EXERCISE DESCRIPTION: If a line in the entries below contains "computer", copy it.

═══ DATA FOR THIS TASK

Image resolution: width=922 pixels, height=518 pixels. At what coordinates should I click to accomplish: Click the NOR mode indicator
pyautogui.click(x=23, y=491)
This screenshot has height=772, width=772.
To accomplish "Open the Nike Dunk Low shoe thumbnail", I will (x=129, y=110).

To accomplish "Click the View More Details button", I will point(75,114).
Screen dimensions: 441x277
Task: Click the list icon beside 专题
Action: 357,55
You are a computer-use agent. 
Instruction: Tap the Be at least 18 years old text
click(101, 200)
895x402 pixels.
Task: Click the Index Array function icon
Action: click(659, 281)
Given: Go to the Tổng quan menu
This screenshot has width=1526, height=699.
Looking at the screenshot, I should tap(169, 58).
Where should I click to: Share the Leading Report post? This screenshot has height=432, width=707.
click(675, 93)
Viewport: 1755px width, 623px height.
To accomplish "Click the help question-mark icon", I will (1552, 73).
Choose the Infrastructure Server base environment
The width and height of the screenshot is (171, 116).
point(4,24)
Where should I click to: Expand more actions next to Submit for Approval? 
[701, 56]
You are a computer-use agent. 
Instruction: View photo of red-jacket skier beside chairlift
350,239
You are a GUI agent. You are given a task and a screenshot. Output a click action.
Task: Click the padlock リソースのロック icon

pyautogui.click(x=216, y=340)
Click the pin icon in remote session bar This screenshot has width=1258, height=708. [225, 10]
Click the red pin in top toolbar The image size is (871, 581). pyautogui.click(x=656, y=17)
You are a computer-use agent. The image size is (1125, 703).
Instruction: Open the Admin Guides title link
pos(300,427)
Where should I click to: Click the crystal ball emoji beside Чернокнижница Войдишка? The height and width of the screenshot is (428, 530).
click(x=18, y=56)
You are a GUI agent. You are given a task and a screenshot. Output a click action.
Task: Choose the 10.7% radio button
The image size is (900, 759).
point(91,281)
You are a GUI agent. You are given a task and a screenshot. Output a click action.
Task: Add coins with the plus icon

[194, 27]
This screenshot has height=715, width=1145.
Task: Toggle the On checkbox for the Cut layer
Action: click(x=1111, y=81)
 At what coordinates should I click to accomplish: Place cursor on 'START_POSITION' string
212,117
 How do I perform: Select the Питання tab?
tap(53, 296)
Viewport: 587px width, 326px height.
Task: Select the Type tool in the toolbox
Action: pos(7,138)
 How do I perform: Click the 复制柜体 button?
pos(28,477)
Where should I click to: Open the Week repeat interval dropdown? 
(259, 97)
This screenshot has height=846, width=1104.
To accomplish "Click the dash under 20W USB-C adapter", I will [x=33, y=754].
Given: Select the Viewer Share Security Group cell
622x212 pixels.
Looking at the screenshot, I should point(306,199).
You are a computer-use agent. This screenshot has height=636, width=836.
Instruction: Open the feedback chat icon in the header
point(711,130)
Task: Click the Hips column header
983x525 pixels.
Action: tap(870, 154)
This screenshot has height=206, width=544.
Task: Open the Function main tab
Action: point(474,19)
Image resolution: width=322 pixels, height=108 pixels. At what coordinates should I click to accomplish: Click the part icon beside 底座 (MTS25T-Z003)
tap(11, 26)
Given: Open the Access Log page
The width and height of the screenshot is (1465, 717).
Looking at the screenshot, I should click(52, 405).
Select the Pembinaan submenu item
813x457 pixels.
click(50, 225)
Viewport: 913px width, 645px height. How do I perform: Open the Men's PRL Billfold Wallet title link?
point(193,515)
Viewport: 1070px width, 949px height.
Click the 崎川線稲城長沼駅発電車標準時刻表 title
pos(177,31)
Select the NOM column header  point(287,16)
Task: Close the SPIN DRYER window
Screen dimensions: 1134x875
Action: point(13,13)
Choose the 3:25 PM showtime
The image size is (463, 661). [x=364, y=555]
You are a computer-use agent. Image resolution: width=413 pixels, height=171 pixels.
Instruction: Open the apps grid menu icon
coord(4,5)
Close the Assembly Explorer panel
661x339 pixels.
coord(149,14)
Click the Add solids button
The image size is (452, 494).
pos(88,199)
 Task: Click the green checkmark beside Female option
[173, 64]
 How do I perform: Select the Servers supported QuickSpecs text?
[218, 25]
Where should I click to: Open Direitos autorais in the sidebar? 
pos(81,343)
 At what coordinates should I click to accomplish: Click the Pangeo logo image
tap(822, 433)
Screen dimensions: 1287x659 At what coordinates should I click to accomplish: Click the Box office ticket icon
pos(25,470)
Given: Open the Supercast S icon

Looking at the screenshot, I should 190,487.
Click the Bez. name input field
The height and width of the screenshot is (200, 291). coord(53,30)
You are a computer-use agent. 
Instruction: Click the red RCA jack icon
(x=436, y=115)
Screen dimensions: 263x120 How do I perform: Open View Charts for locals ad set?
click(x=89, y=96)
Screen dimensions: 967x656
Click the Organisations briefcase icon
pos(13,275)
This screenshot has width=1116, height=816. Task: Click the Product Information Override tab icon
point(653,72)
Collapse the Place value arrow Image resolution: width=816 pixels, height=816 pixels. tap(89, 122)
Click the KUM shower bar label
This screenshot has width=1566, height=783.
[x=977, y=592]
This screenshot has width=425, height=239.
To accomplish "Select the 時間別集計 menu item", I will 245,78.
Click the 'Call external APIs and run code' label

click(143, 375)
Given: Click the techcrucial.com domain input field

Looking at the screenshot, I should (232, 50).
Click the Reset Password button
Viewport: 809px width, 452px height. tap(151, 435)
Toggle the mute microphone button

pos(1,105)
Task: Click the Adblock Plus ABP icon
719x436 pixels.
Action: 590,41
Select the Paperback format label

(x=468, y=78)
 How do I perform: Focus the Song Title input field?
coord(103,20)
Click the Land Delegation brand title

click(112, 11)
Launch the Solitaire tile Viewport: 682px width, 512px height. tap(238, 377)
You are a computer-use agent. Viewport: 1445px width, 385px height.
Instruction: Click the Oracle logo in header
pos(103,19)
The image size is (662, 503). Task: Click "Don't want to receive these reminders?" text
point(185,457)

══════

RESULT:
You are a computer-use agent. 
You are a computer-use agent. 
You are a computer-use agent. The image size is (1125, 703).
You are a computer-use agent. This screenshot has height=636, width=836.
You are a computer-use agent. Image resolution: width=413 pixels, height=171 pixels.
You are a computer-use agent. 
You are a computer-use agent. Viewport: 1445px width, 385px height.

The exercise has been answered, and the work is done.